Действительно, во время этого разговора он как будто даже сделался меньше ростом и превратился в собственную тень. Он то выдвигал вперед одну ногу, то другую, то вдруг наклонялся и шевелил плечом, то крутил пуговицы жилета, то складывал руки — словом, вел себя как самый последний и самый отъявленный негодяй, который, весь дрожа, ждет, что его вот-вот схватят. Но Бертрам не обращал на это ни малейшего внимания: поток нахлынувших воспоминаний захватил его целиком. Хоть он и разговаривал все время с Глоссином, он о нем не думал, а скорее рассуждал сам с собой, перебирая собственные чувства и воспоминания. «Да, — думал он, — находясь среди моряков, большинство которых говорит по-английски, я не забыл родной язык, и, забравшись куда-нибудь в уголок, я пел эту песню с начала и до конца; сейчас я забыл слова, но мотив хорошо помню и теперь, хоть и не могу понять, почему именно здесь он так отчетливо вспоминается мне».

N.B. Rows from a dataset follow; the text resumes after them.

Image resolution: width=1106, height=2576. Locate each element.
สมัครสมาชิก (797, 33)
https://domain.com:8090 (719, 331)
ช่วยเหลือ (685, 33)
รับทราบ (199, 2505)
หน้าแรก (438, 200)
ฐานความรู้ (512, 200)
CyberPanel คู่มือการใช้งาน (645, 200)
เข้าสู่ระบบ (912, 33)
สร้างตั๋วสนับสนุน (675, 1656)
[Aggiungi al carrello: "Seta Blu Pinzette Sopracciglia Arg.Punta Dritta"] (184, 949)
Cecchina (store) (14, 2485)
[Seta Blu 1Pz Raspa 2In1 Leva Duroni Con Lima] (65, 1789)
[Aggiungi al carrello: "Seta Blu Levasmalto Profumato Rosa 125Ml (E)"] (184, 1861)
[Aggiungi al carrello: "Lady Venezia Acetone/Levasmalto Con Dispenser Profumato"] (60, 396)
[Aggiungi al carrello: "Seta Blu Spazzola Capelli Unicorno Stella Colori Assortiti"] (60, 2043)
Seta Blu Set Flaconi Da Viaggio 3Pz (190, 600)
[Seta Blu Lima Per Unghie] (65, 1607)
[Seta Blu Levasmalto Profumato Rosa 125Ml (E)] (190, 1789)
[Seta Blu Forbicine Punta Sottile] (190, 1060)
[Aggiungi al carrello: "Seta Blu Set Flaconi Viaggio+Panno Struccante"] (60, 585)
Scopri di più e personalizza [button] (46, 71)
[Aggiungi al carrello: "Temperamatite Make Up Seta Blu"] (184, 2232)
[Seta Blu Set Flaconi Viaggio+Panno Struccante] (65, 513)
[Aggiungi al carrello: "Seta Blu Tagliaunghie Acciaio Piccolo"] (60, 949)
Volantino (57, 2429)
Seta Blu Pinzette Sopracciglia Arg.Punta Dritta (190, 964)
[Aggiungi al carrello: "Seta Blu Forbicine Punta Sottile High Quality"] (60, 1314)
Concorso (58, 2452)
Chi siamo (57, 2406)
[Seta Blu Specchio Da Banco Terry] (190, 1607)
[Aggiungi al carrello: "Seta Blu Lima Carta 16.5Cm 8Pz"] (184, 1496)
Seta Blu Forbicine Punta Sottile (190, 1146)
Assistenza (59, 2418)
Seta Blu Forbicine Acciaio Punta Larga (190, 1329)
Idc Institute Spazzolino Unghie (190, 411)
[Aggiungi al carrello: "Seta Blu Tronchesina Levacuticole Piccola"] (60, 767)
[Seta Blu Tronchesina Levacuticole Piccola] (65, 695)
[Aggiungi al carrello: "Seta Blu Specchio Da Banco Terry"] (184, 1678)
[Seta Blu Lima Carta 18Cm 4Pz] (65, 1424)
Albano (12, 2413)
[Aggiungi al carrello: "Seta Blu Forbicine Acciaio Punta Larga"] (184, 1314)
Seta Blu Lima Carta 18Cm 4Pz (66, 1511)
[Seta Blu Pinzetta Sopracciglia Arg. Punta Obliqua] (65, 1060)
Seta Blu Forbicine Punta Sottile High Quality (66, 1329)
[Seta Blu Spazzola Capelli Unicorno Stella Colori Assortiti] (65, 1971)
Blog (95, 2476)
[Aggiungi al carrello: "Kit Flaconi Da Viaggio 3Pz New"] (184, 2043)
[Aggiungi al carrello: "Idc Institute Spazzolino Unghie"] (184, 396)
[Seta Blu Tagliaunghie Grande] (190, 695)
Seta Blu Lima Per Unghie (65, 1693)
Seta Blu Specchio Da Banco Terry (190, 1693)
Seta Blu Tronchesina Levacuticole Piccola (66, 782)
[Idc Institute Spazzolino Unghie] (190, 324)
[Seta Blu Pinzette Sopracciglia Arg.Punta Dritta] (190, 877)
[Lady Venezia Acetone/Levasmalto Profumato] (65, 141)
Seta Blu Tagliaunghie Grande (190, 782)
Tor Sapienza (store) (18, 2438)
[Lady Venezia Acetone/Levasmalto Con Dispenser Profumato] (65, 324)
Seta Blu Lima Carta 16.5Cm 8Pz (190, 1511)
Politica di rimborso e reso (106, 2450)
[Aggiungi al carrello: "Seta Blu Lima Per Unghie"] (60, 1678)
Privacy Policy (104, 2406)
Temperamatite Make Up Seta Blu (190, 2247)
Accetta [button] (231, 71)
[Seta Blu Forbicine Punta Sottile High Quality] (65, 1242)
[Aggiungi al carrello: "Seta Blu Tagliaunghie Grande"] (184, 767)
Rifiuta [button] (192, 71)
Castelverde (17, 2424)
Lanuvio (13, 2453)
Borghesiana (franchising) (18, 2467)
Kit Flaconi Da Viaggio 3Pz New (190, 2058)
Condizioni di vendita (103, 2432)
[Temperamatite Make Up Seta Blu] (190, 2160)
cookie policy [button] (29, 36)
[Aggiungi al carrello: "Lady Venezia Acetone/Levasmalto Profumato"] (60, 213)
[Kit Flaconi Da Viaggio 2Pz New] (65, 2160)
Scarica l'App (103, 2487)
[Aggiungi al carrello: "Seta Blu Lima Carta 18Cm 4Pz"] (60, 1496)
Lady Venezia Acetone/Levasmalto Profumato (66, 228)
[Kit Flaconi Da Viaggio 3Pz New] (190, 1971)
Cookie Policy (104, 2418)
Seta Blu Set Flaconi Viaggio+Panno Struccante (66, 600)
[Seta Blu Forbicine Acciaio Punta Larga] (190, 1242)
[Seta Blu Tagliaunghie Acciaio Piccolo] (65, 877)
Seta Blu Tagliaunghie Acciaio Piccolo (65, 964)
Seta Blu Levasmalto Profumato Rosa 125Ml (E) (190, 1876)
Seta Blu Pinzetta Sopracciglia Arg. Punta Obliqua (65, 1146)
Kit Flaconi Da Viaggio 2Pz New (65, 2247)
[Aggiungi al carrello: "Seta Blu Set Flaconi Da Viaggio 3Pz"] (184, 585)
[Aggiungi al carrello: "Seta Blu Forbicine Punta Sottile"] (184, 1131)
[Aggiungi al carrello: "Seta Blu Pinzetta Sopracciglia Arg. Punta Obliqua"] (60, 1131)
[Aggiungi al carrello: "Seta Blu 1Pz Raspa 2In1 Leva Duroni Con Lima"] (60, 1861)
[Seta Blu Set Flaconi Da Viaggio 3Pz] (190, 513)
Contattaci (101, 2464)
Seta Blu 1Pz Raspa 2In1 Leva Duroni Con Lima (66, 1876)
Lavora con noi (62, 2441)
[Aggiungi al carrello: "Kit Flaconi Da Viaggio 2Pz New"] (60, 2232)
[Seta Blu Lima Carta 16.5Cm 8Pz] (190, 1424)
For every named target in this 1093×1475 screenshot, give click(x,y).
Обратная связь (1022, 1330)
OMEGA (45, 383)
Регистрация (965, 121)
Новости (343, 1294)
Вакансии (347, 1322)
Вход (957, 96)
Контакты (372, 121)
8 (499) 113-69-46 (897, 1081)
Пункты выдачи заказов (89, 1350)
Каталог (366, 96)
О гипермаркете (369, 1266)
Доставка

Он вынул из кармана флажолет и начал наигрывать простенькую мелодию. Должно быть, мотив этот что-то напомнил девушке, которая полоскала в это время белье у источника, расположенного в половине спуска и некогда снабжавшего замок водой. Она сразу же запела:
По хребту ль, где темен Уорохский бор,По долине ль, где вьется Ди,По волне ль морской у подножья горТак тоскует сердце в груди?
— Ей-богу же, это та самая баллада! — вскричал Бертрам. — Надо узнать у этой девушки слова.
«Проклятье! — подумал Глоссин. — Если я не положу этому конец, все пропало. Черт бы побрал все баллады и всех сочинителей и певцов! И эту чертову кобылу тоже, которая тут глотку дерет!»
— Мы успеем поговорить об этом в другой раз, — сказал он громко, — а сейчас (он увидел, что посланный возвращается и с ним еще несколько человек), сейчас нам надо поговорить кое о чем другом.
— Что вы хотите этим сказать? — спросил Бертрам, оборачиваясь к нему и несколько задетый его тоном.
— А вот что: вас, кажется, зовут Браун, не так ли? — в свою очередь, спросил Глоссин.
— Ну, и что же?
Глоссин обернулся, чтобы посмотреть, насколько близко подошли его люди: они были уже в нескольких шагах.